**STATED PROBLEM 1:** In the article on Islam's history with other faiths, how many people aligned themselves with Islam in 2010?
**STATED PROBLEM 2:** Extend the article on Islam's interactions with other faiths, starting after its final sentence.

**DOCUMENT SECTION:**
··········
By Eric Schinkel, New Age Islam
4 June 2022
Islam’s History Has at Certain Points Intersected with That of Other Faiths
1. Islam's history demonstrates the capacity for considerable flexibility in its interactions with other faiths.
2. Islamic societies across history are notable for their thoughtful consideration and integration of diverse populations to allow for peaceful coexistence.
3. Despite emerging socio-political obstacles, Muslims across history and into the present-day have been able to transcend religious boundaries to maintain a productive dialogue with other faiths.
As one of several major world religions, Islam’s history has at certain points intersected with that of other faiths. Even from the time of the Prophet Muhammad’s Qur’anic revelations, thoughtful consideration was given to how the future ‘Islamic movement’ would approach interactions with other faiths, with the Qur’an often acknowledging the other monotheistic Abrahamic faiths as the basis for The Prophet’s new revelations and encouraged a certain collectivism, celebration and collaboration with other faiths owing to this shared heritage:
"Indeed, those who believed and those who were Jews or Christians or Sabeans [before Prophet Muhammad] - those [among them] who believed in Allah and the Last Day and did righteousness - will have their reward with their Lord, and no fear will there be concerning them, nor will they grieve."
Given the extensive diversity of religious faiths and the high percentages of the population that adhere to them – with over 1.5 billion, in 2010, aligning themselves with Islam, 2.1 billion with Christianity, and 1 billion with Hinduism, to name a few – this is an important area of study if we wish to understand the complex social dynamics in interactions between Islam and other faiths.
This article will examine a selection of key interactions of interest between individuals and empires of Islamic faith and other religions, in order to evaluate how past interfaith correspondence have influenced those successive, so that we might come to a conclusion about how interfaith relations will evolve into the future.
··········
**SUPPLIED DATA:**
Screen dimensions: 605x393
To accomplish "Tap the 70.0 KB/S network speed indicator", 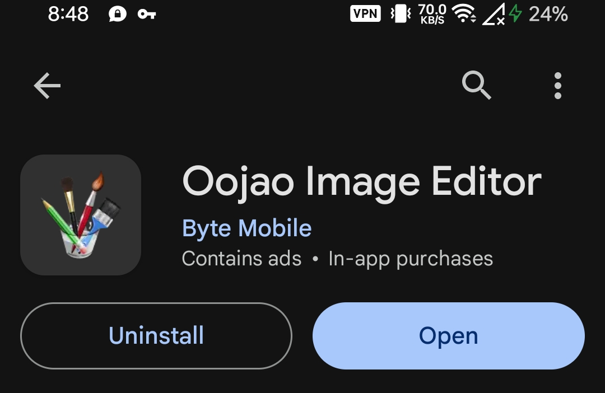I will [432, 14].
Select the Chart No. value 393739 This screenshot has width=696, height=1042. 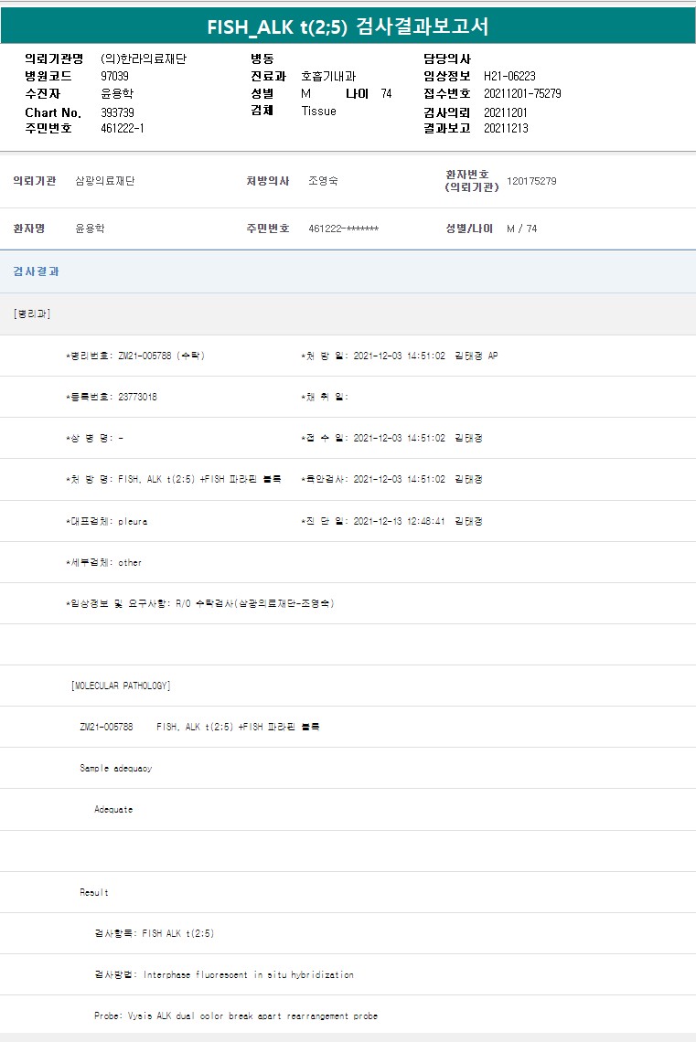(x=117, y=112)
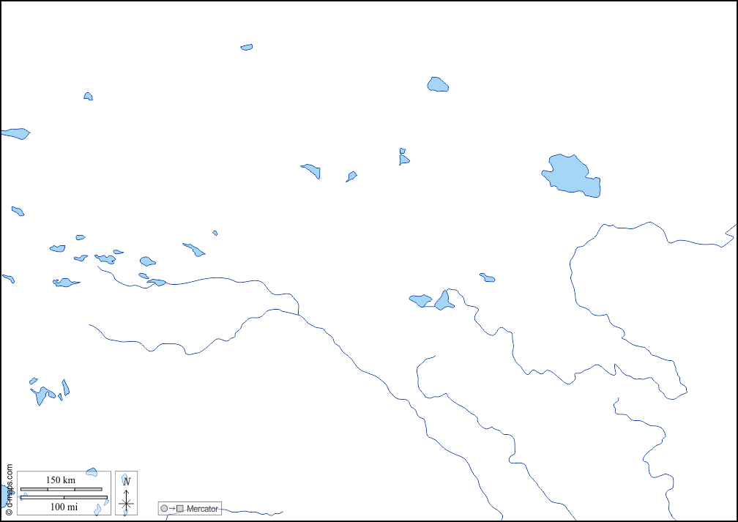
··········
**EXERCISE ANSWER 1:** Over 1.5 billion.

**EXERCISE ANSWER 2:**
The Pre-Qur’anic Context
Given that the topic of “Islamic interfaith relations” depends on the presence of an established Islamic religion or movement, there is little to mention in this section regarding “Islamic” interactions with other faiths. However, there are certain points of interest regarding the religious demographics of Arabia before the Islam movement as it was established by The Prophet emerged. These pre-Islam demographics provide an important context for the understanding of future cross-religious interactions.
For religions specifically of Arab origin, polytheism dominated the pre-Islamic scene. Its population organising themselves as a nomadic society composed of a mix of several, disconnected tribes interspersed with a select few sedentary settlements, the culture of polytheism that pervaded the region exacerbated this division through a characteristic “lack of conviction” stemming from fatalistic attitudes promoted by the pagan religions, which severely undermined the notion of unity between Arabians (in contrast to Islam, which would promote strong values of shared community and the unity of Arabs under the banner of monotheistic devotion to Allah). The Qur’an, in part acting as a record or account of the history of the region, describes such attitudes:
“And they (the Pagans) say: "There is nothing but only our life in this world. Some of us die, while others continue to live; and nothing causes us to perish but Time (the processes of decline and decay). " But they have no (sure and true) knowledge about this (the real nature and meaning of life and death, and the life after it). They merely follow their conjectures.”
While these Paganistic religions would eventually be made largely obsolete by the emergence of Islam and the unity of the Arabian peninsula under the Caliphates, they are important to mention in considering past influences on Islam’s approach to organising itself and the people of Arabian peninsula, as well as its future interactions with other religions.
Christianity and Judaism are perhaps the most important of these “other religions”. Christian and Jewish communities had a significant presence (considering their status as migrants) in certain parts of Arabia before the emergence of Islam, , with Christianity spreading at some point around 324 CE after Constantinople conquered Byzantium and its influence being further exacerbated by missionaries from the Roman Empire in the northwest regions, while Judaism a foothold as early as the 2nd century CE in the area that would become Medina as its ruling tribes adopted the religion. Of particular importance here is the Jewish-dominated Medina, which becomes a centrepiece of Islamic interfaith relations in the years to come.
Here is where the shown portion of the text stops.